On the one hand the new economic forecasts from the Office for Budgetary Responsibility, understandably welcomed by George Osborne, confirm the fact that the economic outlook has improved just so slightly since June. It is a thorough piece of work, sensible, restrained and as likely to be right as any economic forecasts are these days. But there is something more. It is the way the OBR has started to look beyond this coming growth phase, beyond even the present generation of voters and taxpayers, to how public finances might develop over the next 40 years, and hence to the sort of decisions we will have to make about the entire role of the public sector.

The message, in a nutshell, is that the tough tax and spending decisions fix public finances for now but they are not tough enough to create a tax/spending balance that will be sustainable in the longer term.

Economic forecasts will always be wrong as to detail, so the first question is whether the new OBR forecasts are right as to substance. The twin central propositions of both the OBR and the Chancellor are, first, that there will be enough growth in the private sector over the next four or five years to more than offset the decline in the size of the public sector, and second, that the growth in revenues that will result from this, coupled with cuts in spending, will be enough to stop the debt rising still further.

Those propositions look reasonable enough, though it does not mean they will turn out to be right. The UK has an unusually open economy: we import a huge amount and, adding services with goods, we export a huge proportion of our output. The background against which we do this changes by the month. A short while ago it looked as though Ireland would not need an EU rescue. Well, we know what happened there, though most of us probably did not appreciate that it is a bigger market for UK exports than the four largest emerging economies combined: China, India, Brazil and Russia. By contrast, Germany, long a great exporter but not a strong importer, is becoming a much better market for us. A few months ago the US was recovering fast; now growth there has slackened.

But the big assumption – that the world is in the early stages of a sustained cyclical recovery – seems sensible. If that is right, then the plan to correct the deficit will turn out to be more or less right too.

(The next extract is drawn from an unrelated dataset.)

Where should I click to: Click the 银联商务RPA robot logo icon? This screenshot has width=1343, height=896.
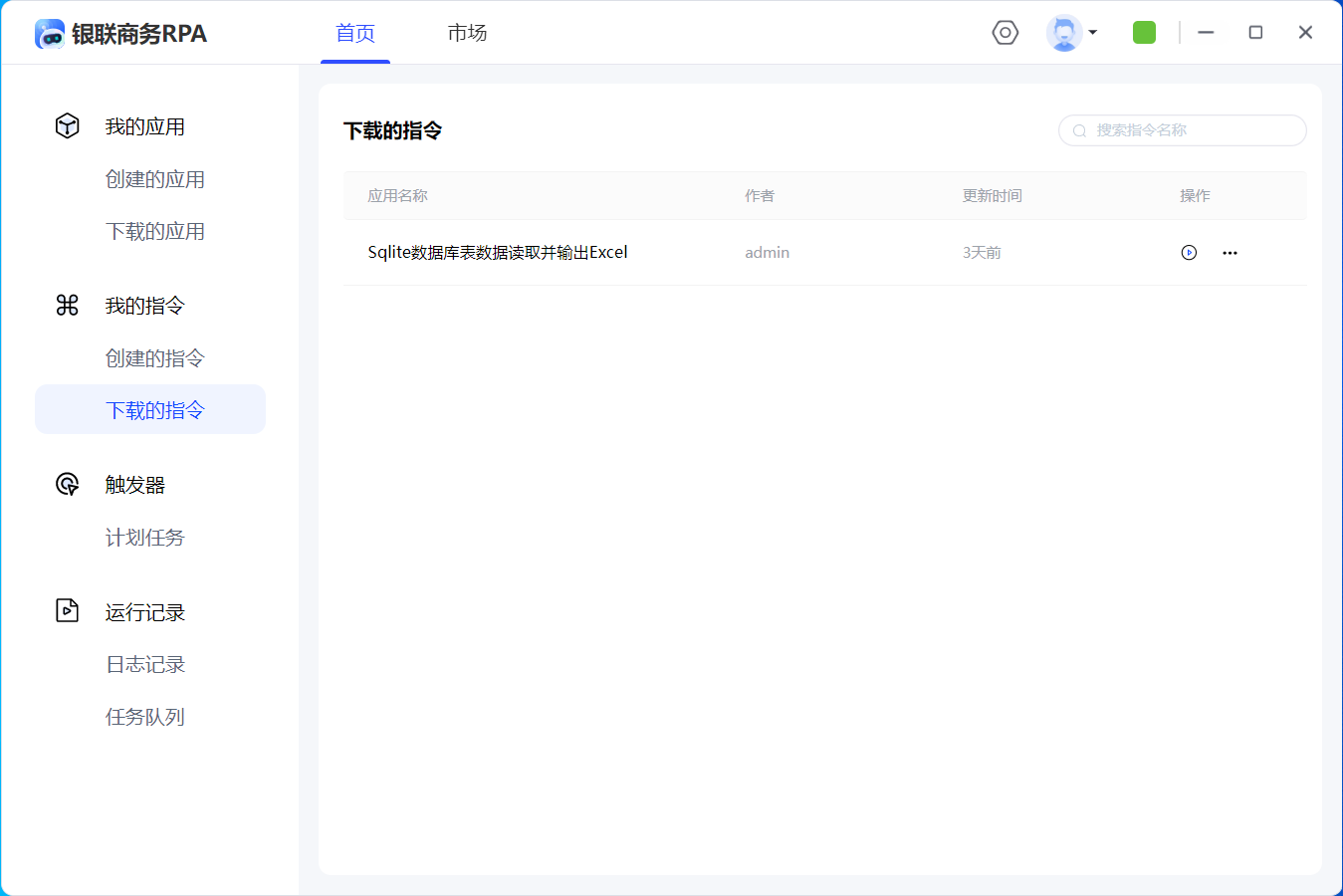point(50,34)
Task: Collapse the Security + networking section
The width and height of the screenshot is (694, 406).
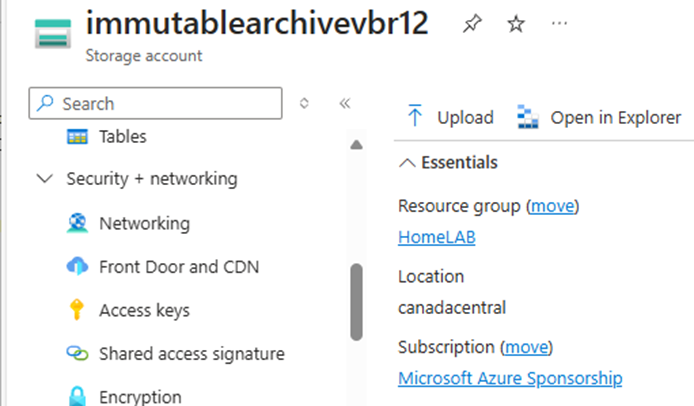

The fashionable criticism is that the OBR and the Government are too optimistic about growth. My instinct is their growth forecasts will probably turn out to be OK but they are too optimistic about tax revenue.

There are, however, two other huge issues. One is the economic cycle, the other these long-term predictions for public debt.

On the first there is almost a conspiracy of silence. We know that there will at some stage in the future be another recession. We cannot predict the timing or the depth but if past experience is any guide, this growth phase will peter out some time between 2017 and 2020. If we are not careful we – and the rest of the developed world – will go into that recession before we have got our finances under control. Remember, in 2015 the UK will have double the debt, relative to GDP, as it had in 2008. Maybe it is asking too much of the OBR and the Chancellor to admit there is such a thing as the global economic cycle, but I'm afraid there is.

On the second issue, however, the OBR is helpful. It has sketched out what might happen to public borrowing if you adjust for a shrinking workforce having to pay for the pensions and healthcare of a rising army of elderly people. Instead of the deficit steadily shrinking beyond 2015, it falls for a bit then starts to rise again from around 2024 onwards. A long way away? Not really: it is not much further in the future than Tony Blair becoming PM was in the past.

Or Gordon Brown becoming Chancellor. As he repeatedly said, public finances had to be sustainable in the long term. He was right, wasn't he?